Exercise objective ::
Copy, word for word, the line containing "This screenshot has height=392, width=555." and each line that follows it in the entries below; pictures do not belong in the copy.
====== Supplied information ======
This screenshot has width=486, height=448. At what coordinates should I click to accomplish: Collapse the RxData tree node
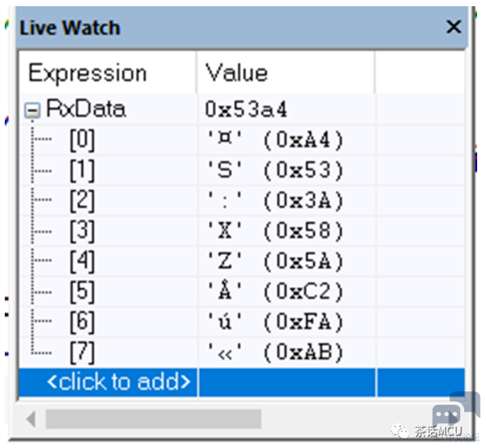coord(33,110)
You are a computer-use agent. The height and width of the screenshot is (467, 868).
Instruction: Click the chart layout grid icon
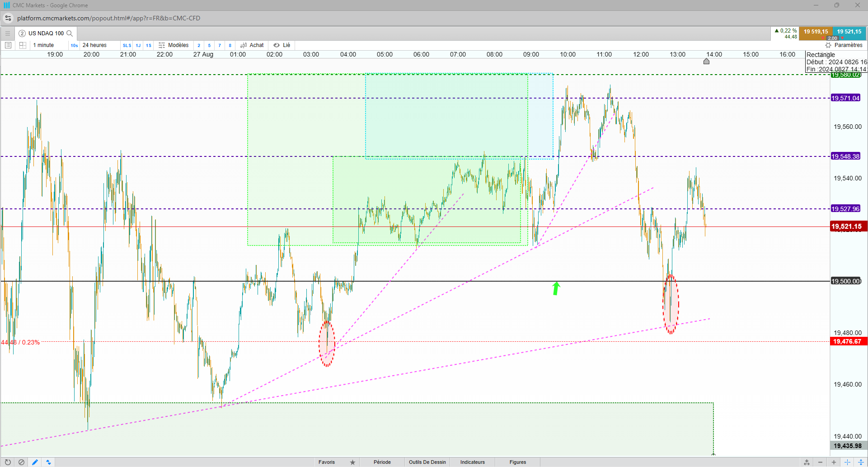point(23,45)
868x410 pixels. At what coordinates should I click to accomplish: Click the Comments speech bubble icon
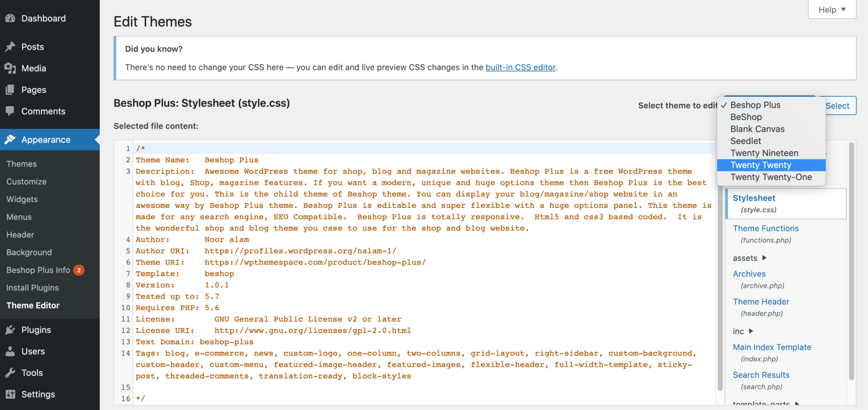pyautogui.click(x=10, y=111)
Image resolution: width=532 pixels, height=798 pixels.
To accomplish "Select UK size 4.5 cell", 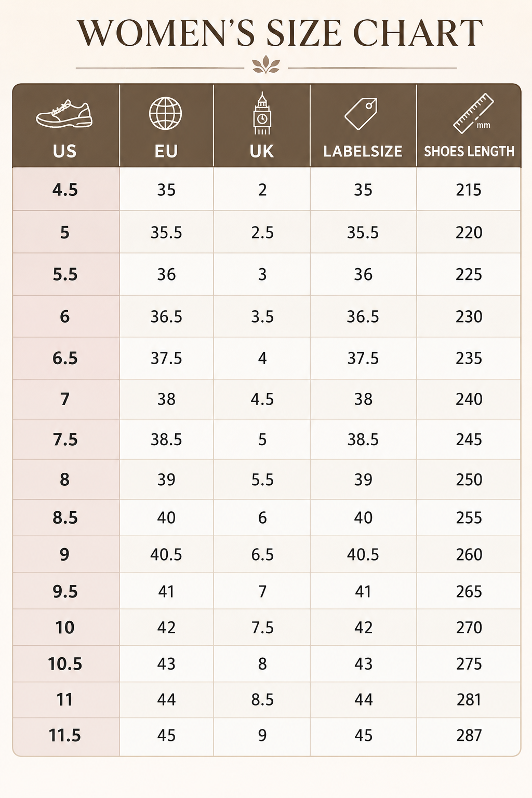I will click(x=262, y=399).
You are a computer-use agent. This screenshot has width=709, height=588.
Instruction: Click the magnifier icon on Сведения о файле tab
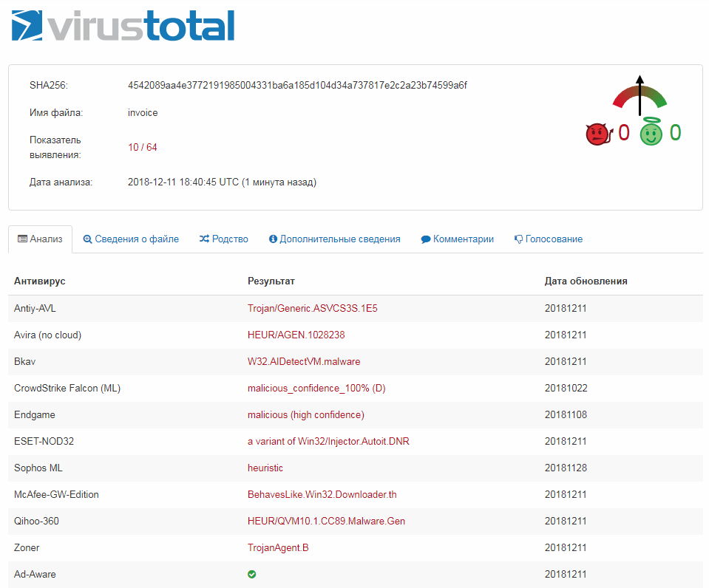point(87,239)
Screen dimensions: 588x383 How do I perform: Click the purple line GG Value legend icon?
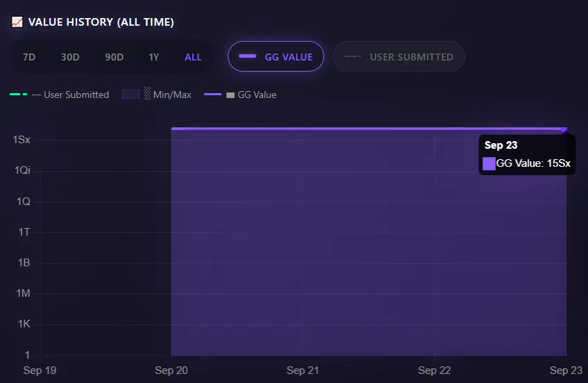(x=212, y=95)
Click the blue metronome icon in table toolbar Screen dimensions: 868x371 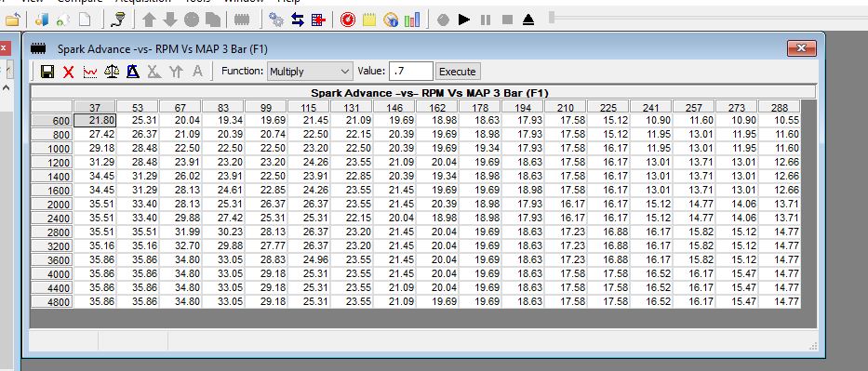tap(133, 72)
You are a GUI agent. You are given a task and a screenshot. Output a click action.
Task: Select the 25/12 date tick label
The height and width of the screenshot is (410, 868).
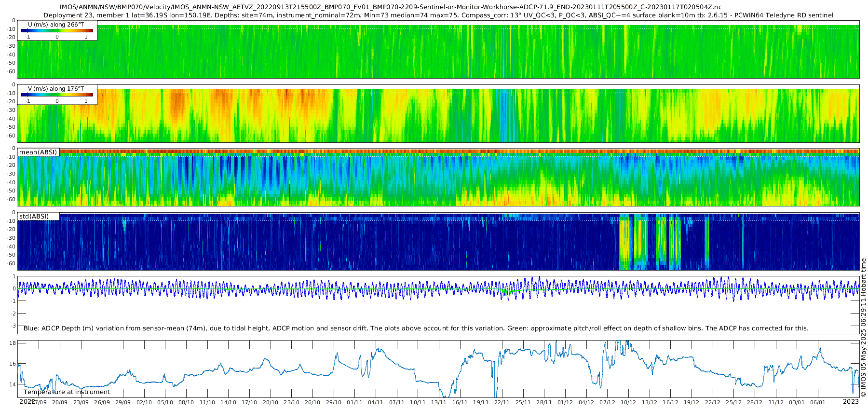click(x=733, y=402)
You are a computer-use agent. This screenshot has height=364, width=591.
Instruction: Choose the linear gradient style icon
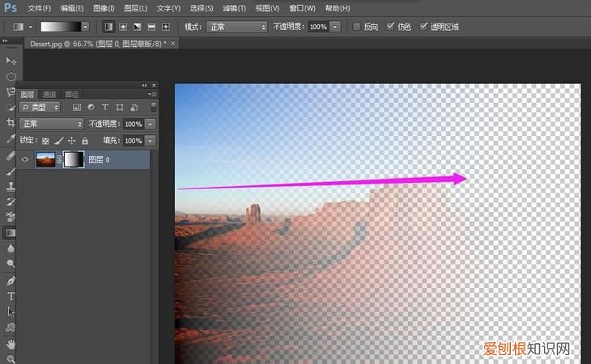tap(108, 27)
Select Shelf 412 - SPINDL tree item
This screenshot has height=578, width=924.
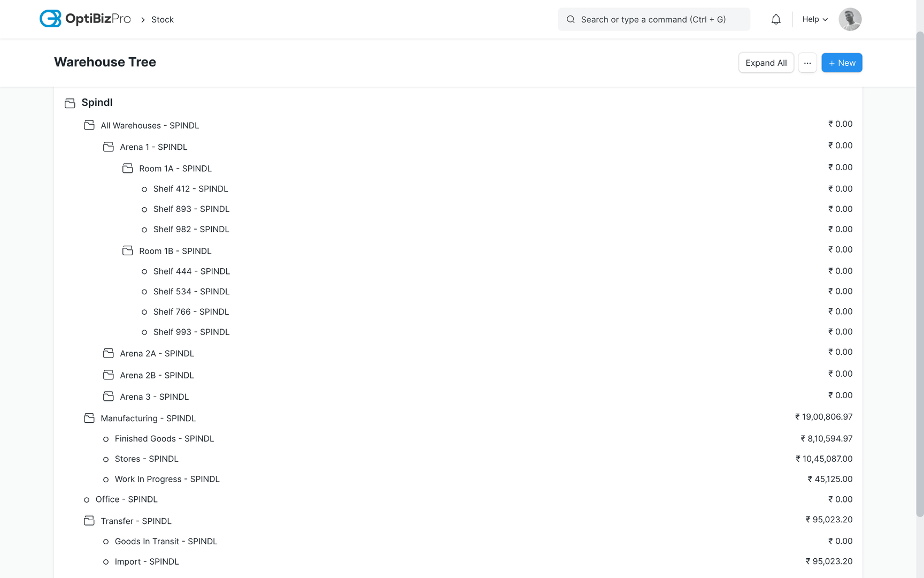(x=190, y=189)
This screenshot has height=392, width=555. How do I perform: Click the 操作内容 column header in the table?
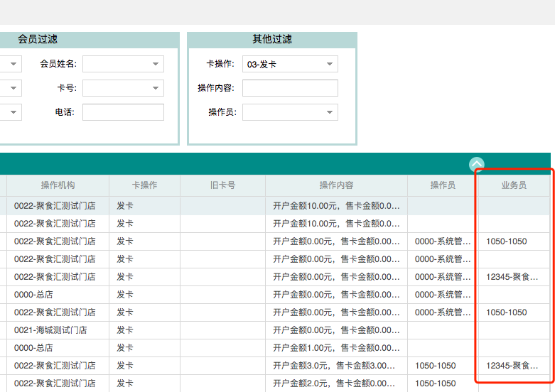(336, 185)
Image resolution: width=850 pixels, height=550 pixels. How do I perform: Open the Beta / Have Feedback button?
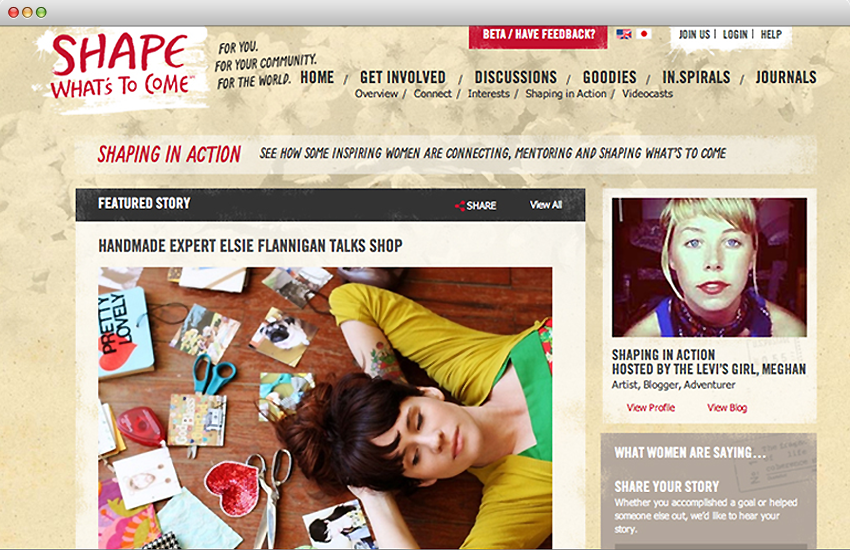[538, 36]
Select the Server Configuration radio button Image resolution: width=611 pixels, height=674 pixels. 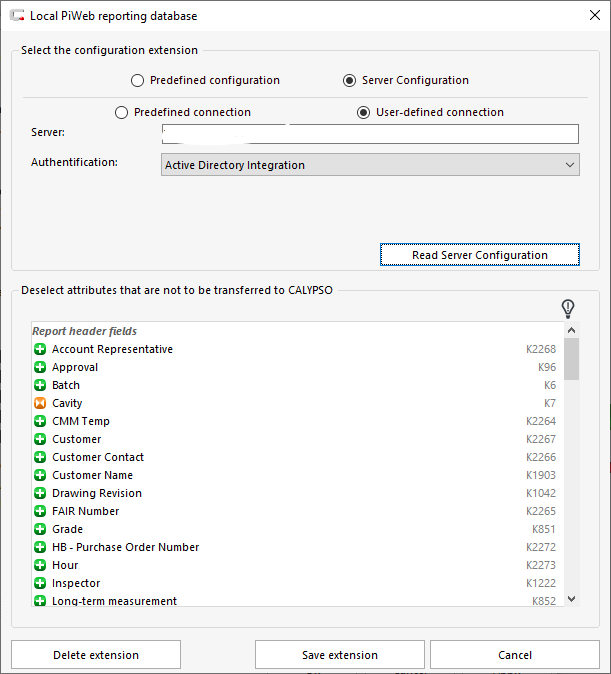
======
Task result ::
This screenshot has height=392, width=555. How do I perform: Click the 操作内容 column header in the table?
(336, 185)
Image resolution: width=850 pixels, height=550 pixels. How do I perform: Open the Beta / Have Feedback button?
[538, 36]
Select the Server Configuration radio button Image resolution: width=611 pixels, height=674 pixels. 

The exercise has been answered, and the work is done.